The Mars-B project is Shell's sixth GOM TLP development and demonstrates Shell's commitment to GOM. The Mars-B project is aiming to unlock resources over the next 50 years through the deployment of a new 24 slot TLP structure (Olympus TLP) and additional subsea infrastructure for the West Boreas/South Deimos fields. The Olympus DVA rig is a novel platform drilling rig designed specifically to meet the execution requirements of complex Olympus DVA well designs. The well design and associated equipment must accommodate the 50 year design life, the longest design life of a TLP in Shell's history. This is the first development to incorporate post-Katrina environmental design loads and new regulatory design requirements. Project challenges include numerous technical challenges pertaining to well designs for 24 DVA wells targeting over 50 horizons spanning 10, 500 ft TVD to approximately 25, 000 ft TVD encompassing both highly depleted brown field and deeper virgin pressure formations.
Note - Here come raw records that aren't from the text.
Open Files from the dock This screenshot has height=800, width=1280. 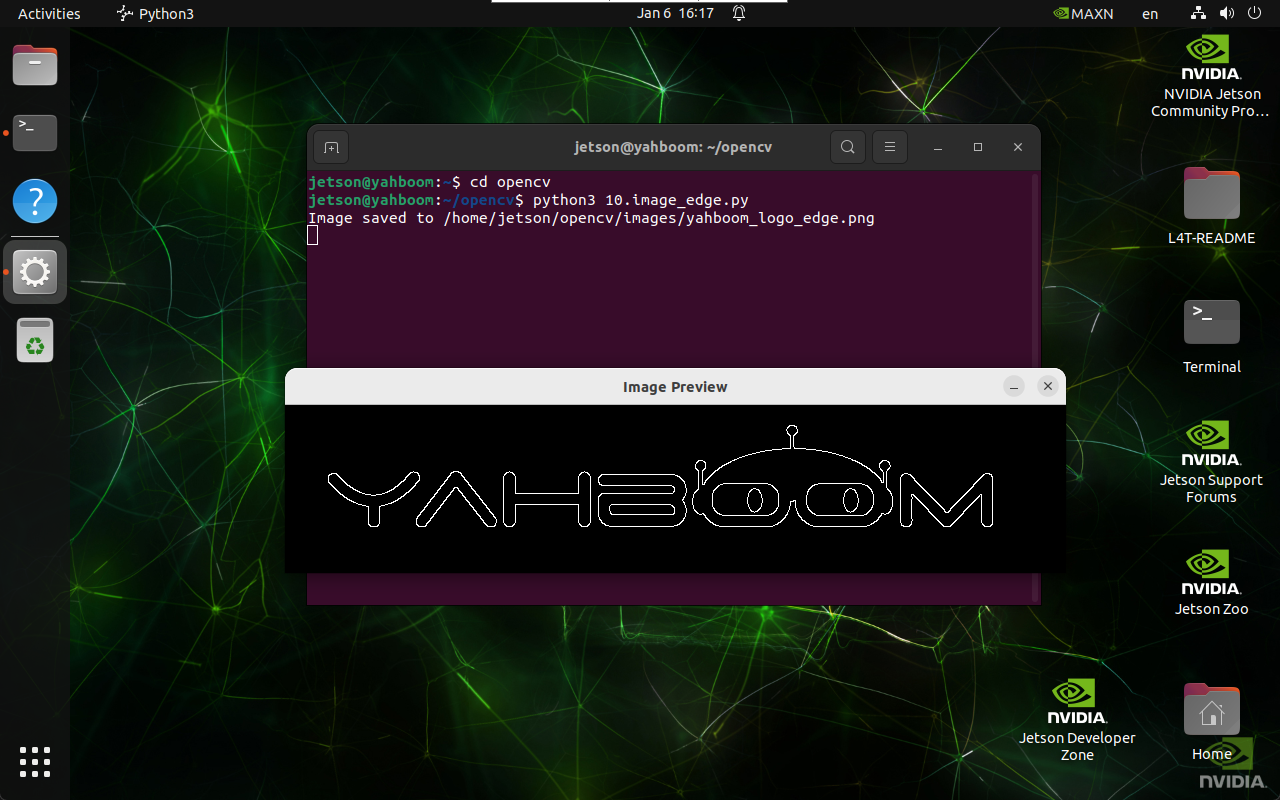(35, 66)
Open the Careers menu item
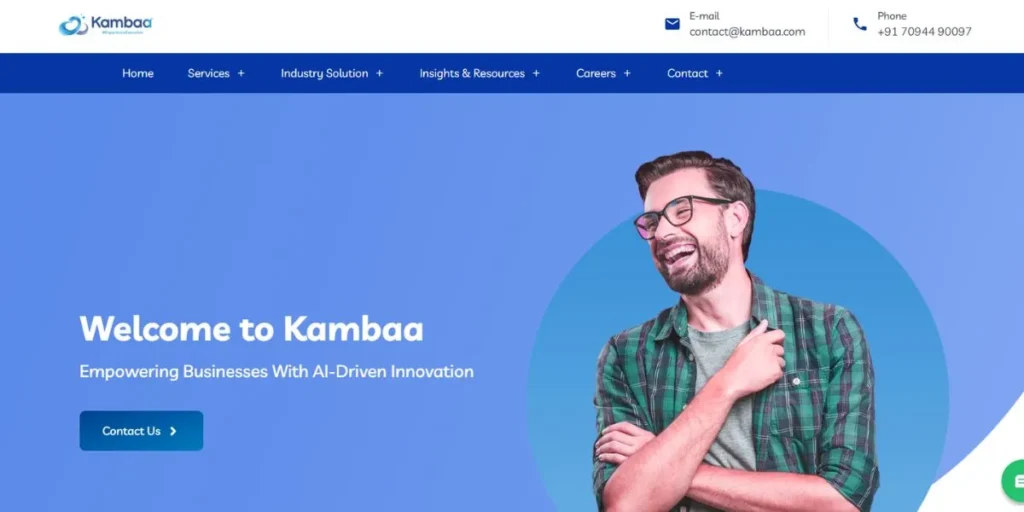The image size is (1024, 512). click(596, 73)
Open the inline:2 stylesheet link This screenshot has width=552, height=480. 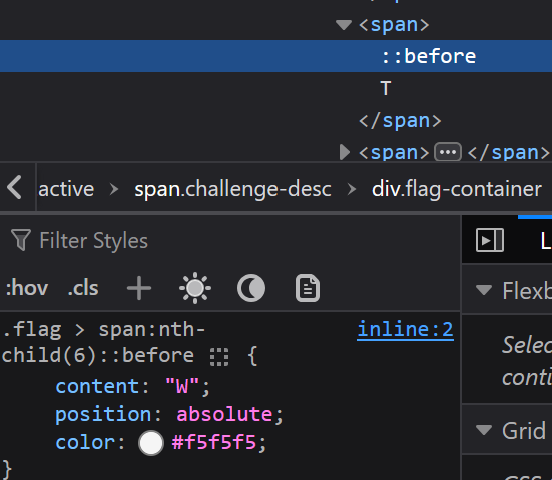coord(406,330)
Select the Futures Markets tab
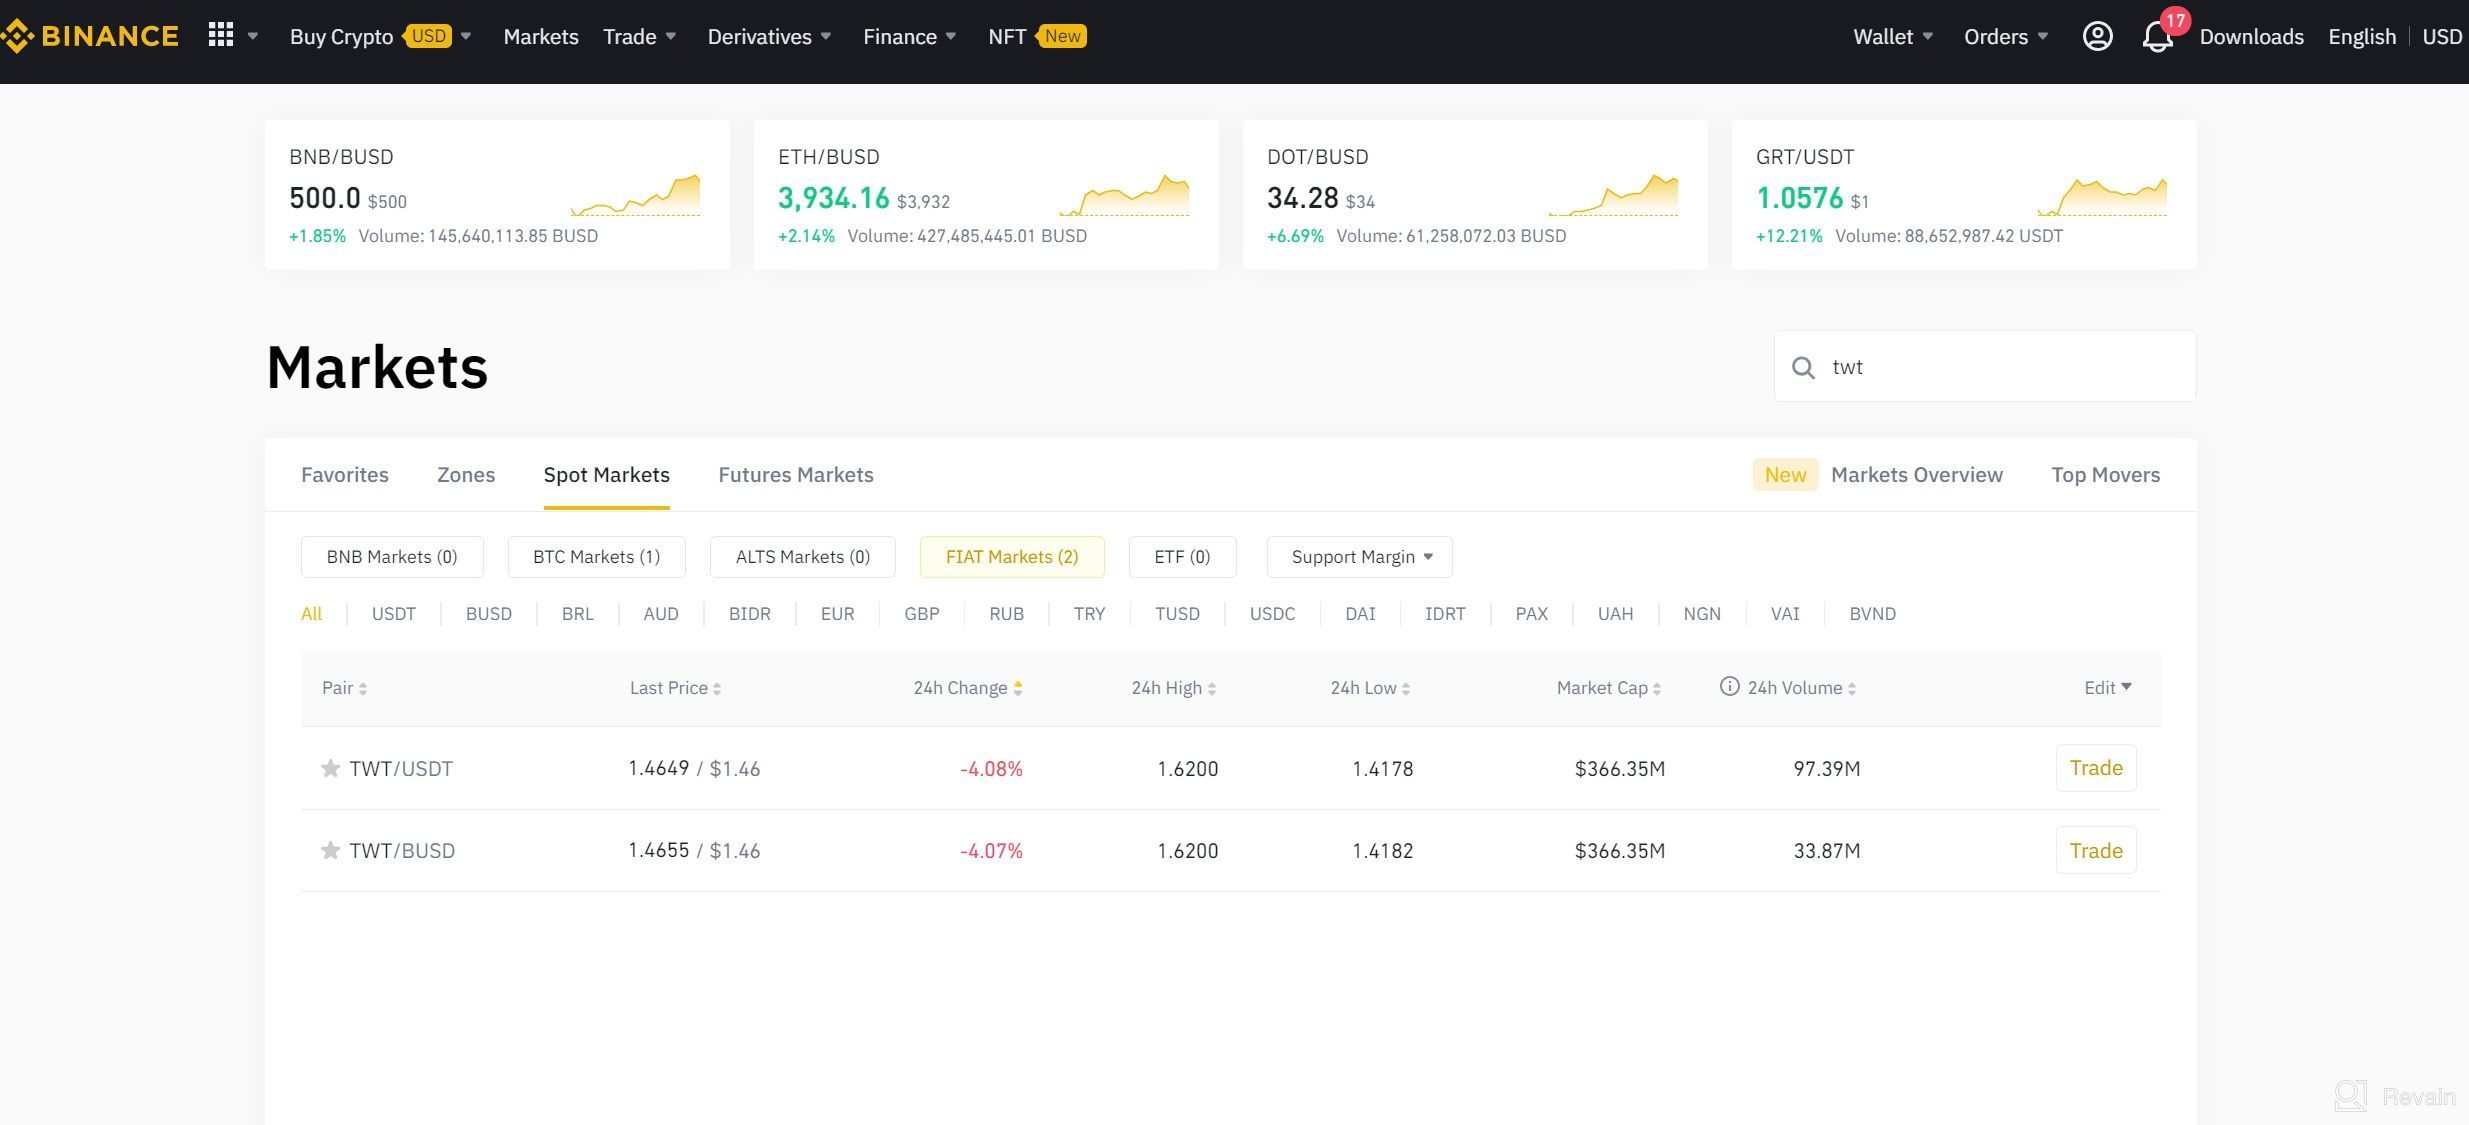2469x1125 pixels. pyautogui.click(x=797, y=473)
The Olympus DVA well trajectories range from near vertical to high angle extended reach both through sediments and through salt penetrations. Rig and surface facilities must be designed to address multiple challenges present to ensure well and facility integrity, reservoir isolation and desired well construction objectives are met. This requires successful development and deployment of novel technologies and world class systems. The design requirements have resulted in an evolution of traditional well designs which in turn drives novel rig and surface facilities requirements. A high level overview of the design challenges and the resulting surface equipment requirements will be discussed. This includes rig equipment requirements to meet the specified execution directives, the development of an innovative drilling riser concept, added systems optimization to increase safety and overall execution efficiency.